Some Hollywood insiders expressed concern after it came out that some day computer software would put real actors out of a job, replacing them with more manageable virtual actors. Final Fantasy puts this question front-and-center: if film makers could make films with convincing virtual actors, would people go to see them? Would they care whether or not actors, newscasters, and other media personalities were real, or just whether they "looked" real? The perfect simulation of the already simulated characters played by actors in films and television would certainly bring us fully into Baudrillard's Third Order of Simulcra, where the real is swallowed up by the hyperreal, with Max Headroom, Aki Ross and Ana Nova leading the way.

The moral of this section is that computer games have started to penetrate into the general popular culture, adding another element to the symbiotic relationship between comic books, video, film, television, and pulp fiction. Out of this pulsing ball of pop cultural energy came a slightly more serious cinematic work of art, Tom Tykwer's Run Lola Run, to which I now turn.

4. The Film as Video Game: Run Lola Run

Run Lola Run, a German film from 1998 directed by Tom Tykwer, is an excellent example how comic book and video culture brings postmodern cultural elements into film. All the main elements are there:

Run Lola Run is a cinematic tour de force, with a very structured screenplay that shows that the director left nothing to chance (chance or fate is one of the main themes of the film by the way). There are no wasted shots in this 81-minute film. Its style is fast and kinetic, driven except in one short scene by a pounding techno soundtrack giving it a real energy, surging mercilessly forward toward two tentative and one final resolution. Commentators have linked its structure and style to films by Wim Wenders and Krzysztof Kieslowski, though I believe that it stands on its own two aesthetic legs, requiring no inter-textual cinematic propping up.
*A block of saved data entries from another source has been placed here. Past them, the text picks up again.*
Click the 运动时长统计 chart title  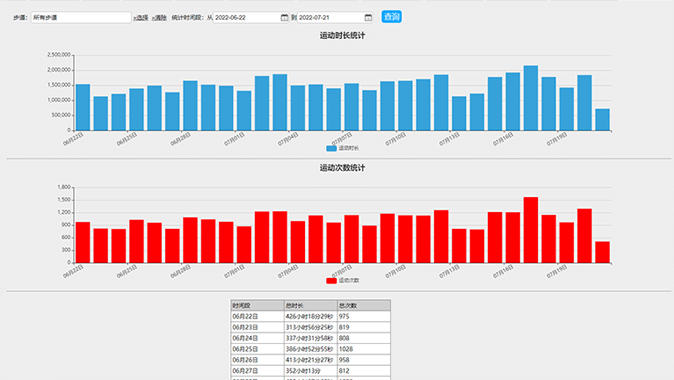pyautogui.click(x=342, y=36)
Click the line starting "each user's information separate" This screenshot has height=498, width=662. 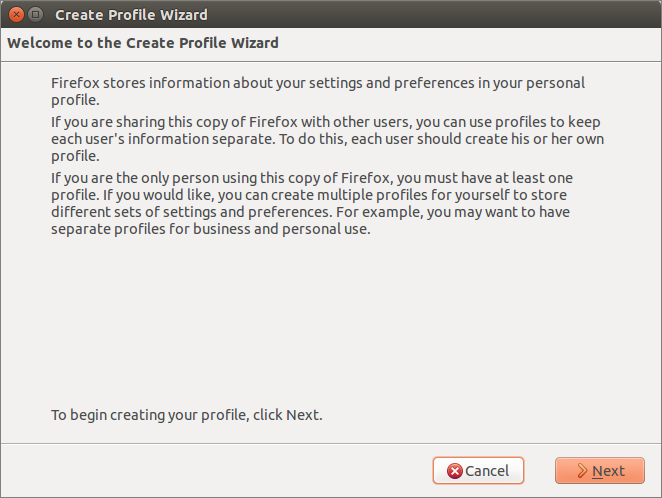point(327,139)
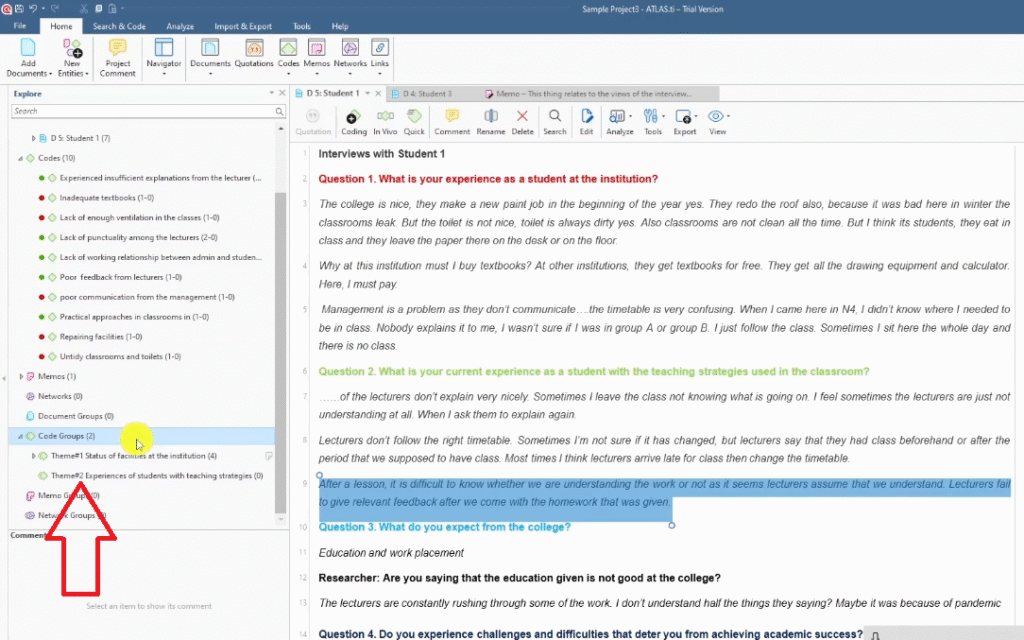The image size is (1024, 640).
Task: Expand the Memos (1) tree node
Action: click(22, 376)
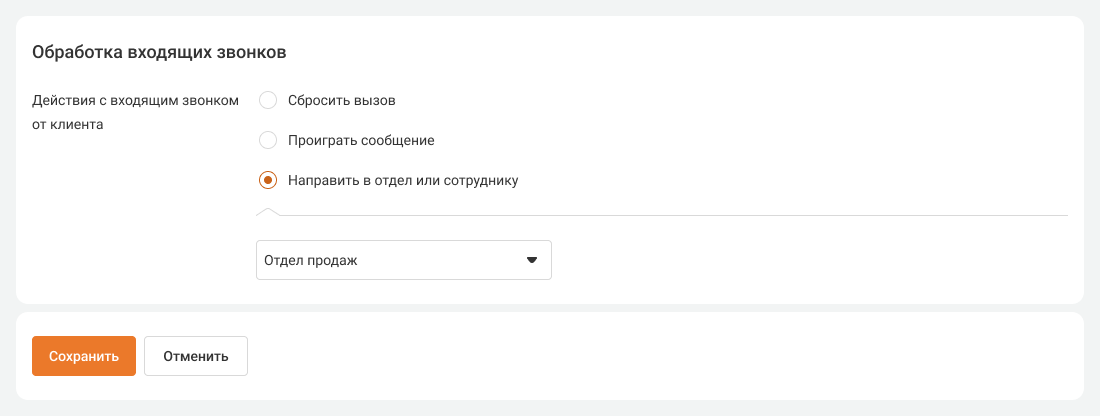This screenshot has height=416, width=1100.
Task: Click the black dropdown arrow triangle
Action: point(532,260)
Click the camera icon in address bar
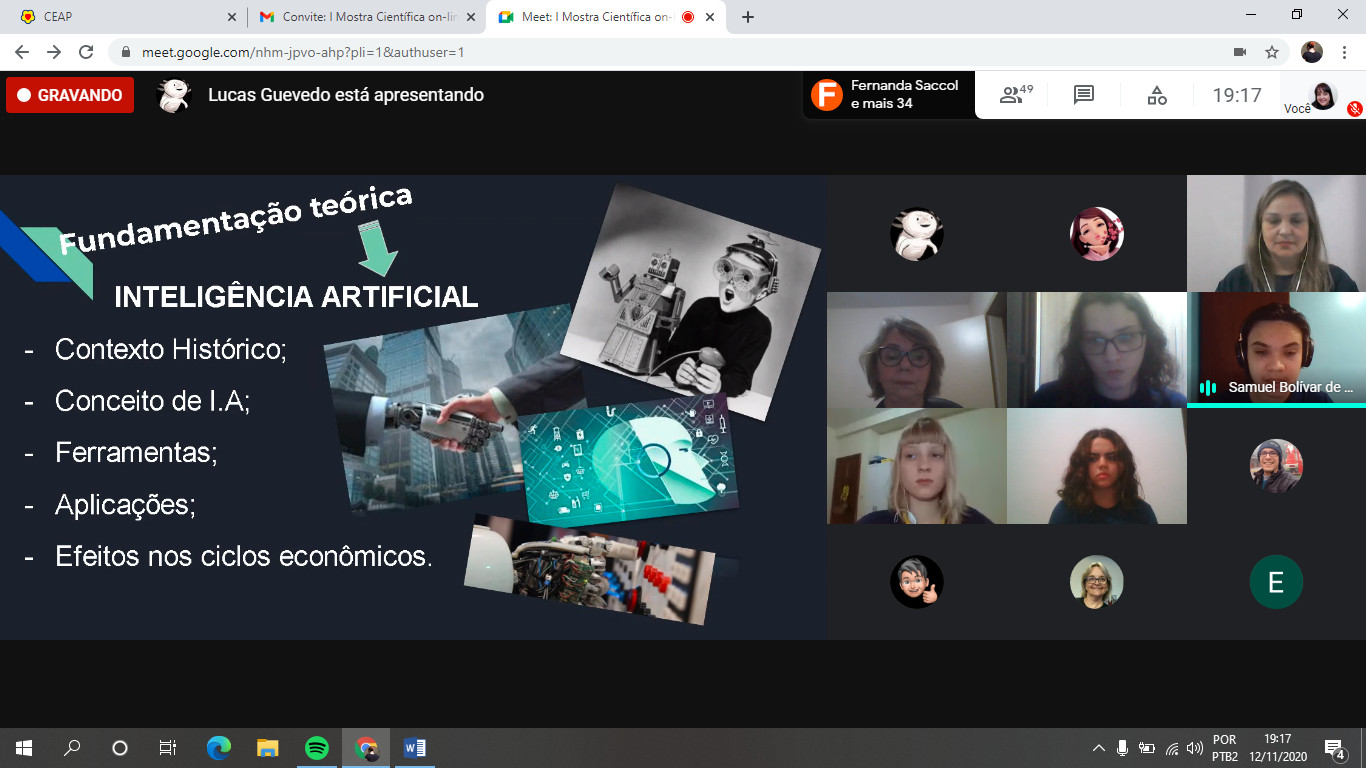 point(1240,52)
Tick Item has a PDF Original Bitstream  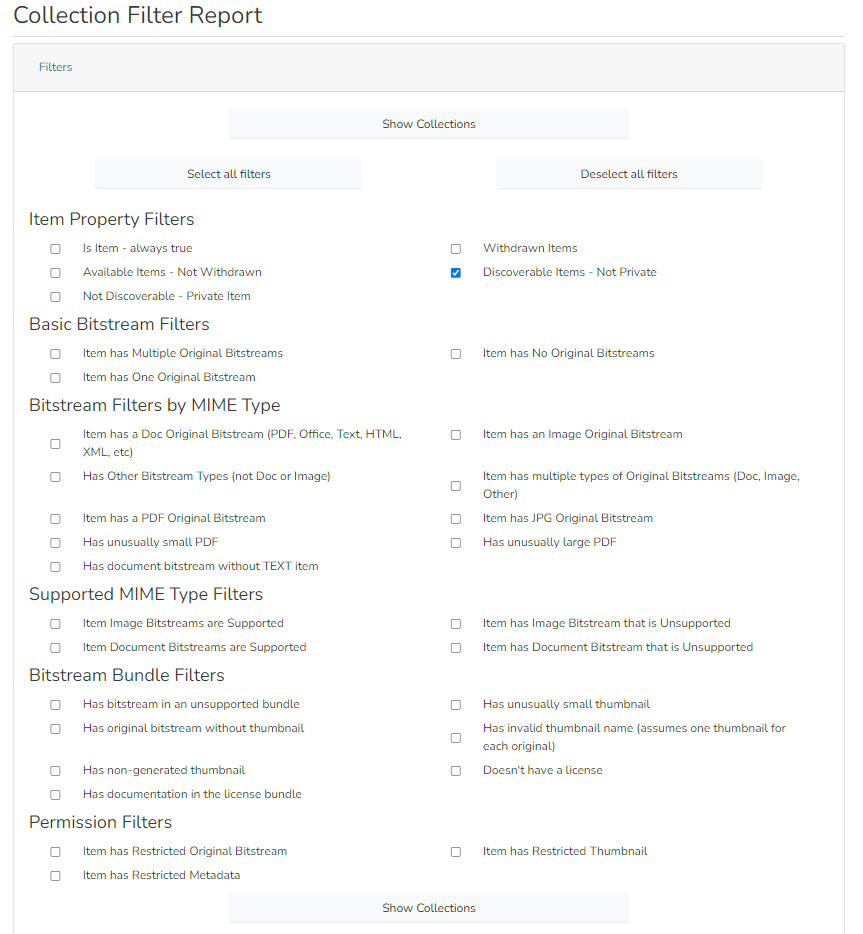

The two main characters are Lola, played by Franka Potente, and her boyfriend Manni, played by Moritz Bleibtreu. Even their real names are unintentional puns - Lola is indeed "potent" (from the Italian), while Manni tries to "stay true" to his woman.

The film is divided into three main segments divided by two red-filtered scenes of Lola and Manni in bed, fronted by a prologue that clearly defines the postmodern intentions of the film's author Tykwer. In each of the segments Lola has twenty minutes to find 100,000 marks to replace an equivalent amount of money that Manni has foolishly left sitting in a plastic bag in a subway car. He needs the money to pay off vicious gangsters he works for to avoid being "rubbed out" by them. The twenty-minute deadline is imposed by the promise Manni makes from a phone booth at the start of the film to rob a Bolle supermarket at gunpoint to get the money himself if Lola can't figure out how to raise it. In the first two segments, Lola and Manni fail catastrophically, causing one of them to die. But each time the dying character hits the reset button and plays the game again. Thus the film self-consciously echoes the structure of a video game - if Lara Croft or Aki Ross die, just hit "replay" to bring them back to life for another attempt to achieve their quest.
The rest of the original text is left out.